> _TO DO_: If a line of the records contains the string "height", copy it out.

═══ SUPPLIED DATA ═══

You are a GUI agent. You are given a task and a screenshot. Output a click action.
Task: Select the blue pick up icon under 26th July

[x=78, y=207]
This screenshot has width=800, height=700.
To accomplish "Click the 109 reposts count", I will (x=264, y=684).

═══
═══ SUPPLIED DATA ═══

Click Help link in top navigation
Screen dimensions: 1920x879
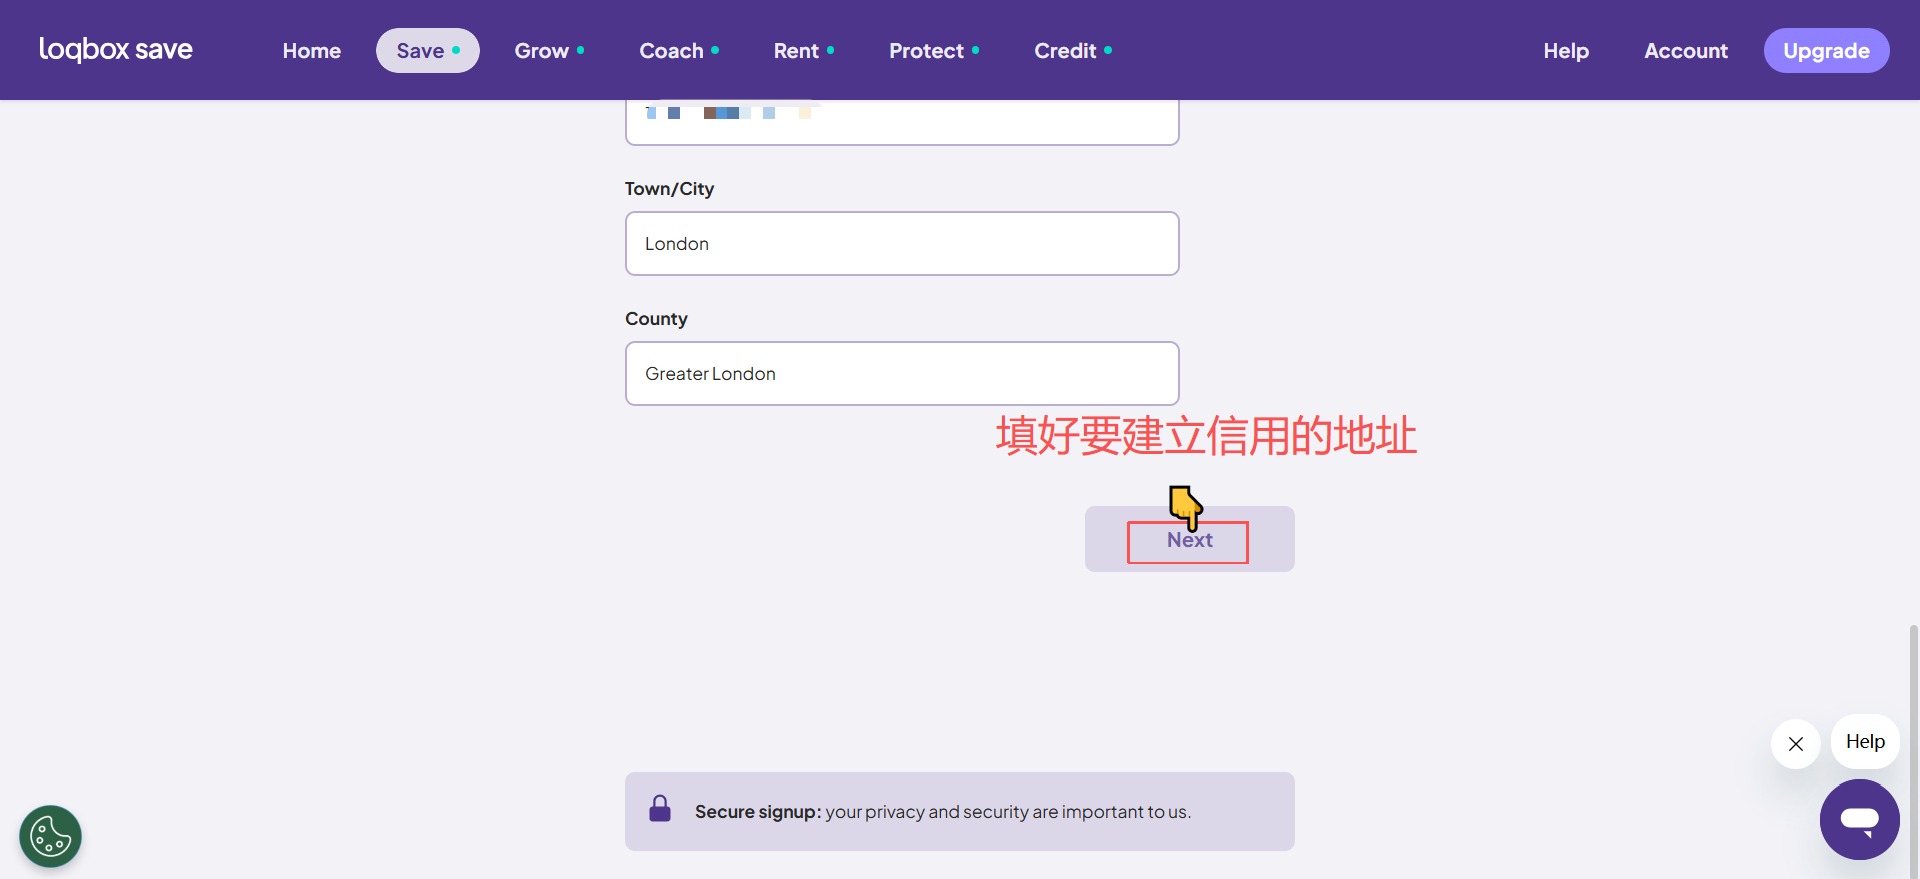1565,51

═══
═══ SUPPLIED DATA ═══

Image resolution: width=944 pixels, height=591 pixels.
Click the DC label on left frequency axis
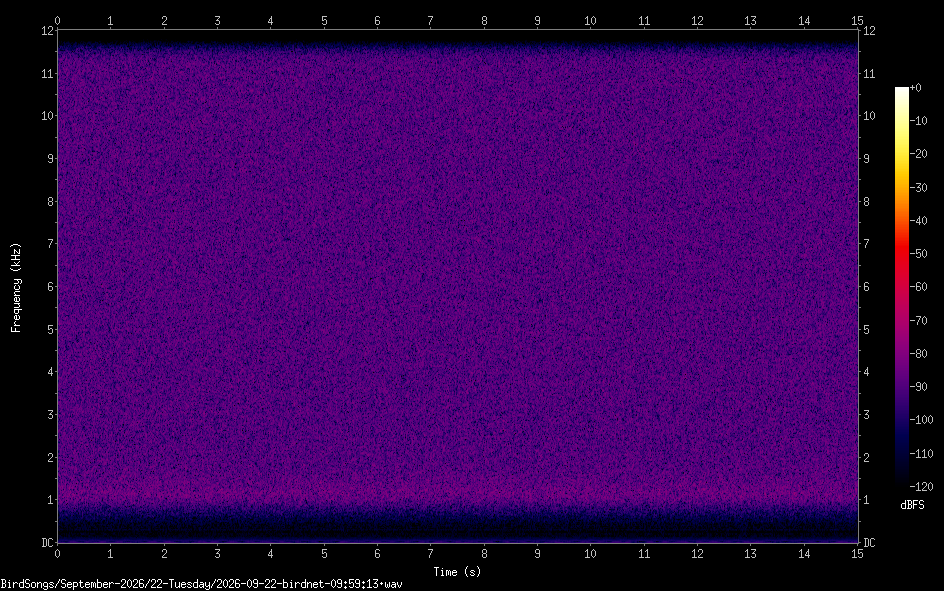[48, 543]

═══

> _RESPONSE TO THE TASK_:
This screenshot has width=800, height=700.
Image resolution: width=944 pixels, height=591 pixels.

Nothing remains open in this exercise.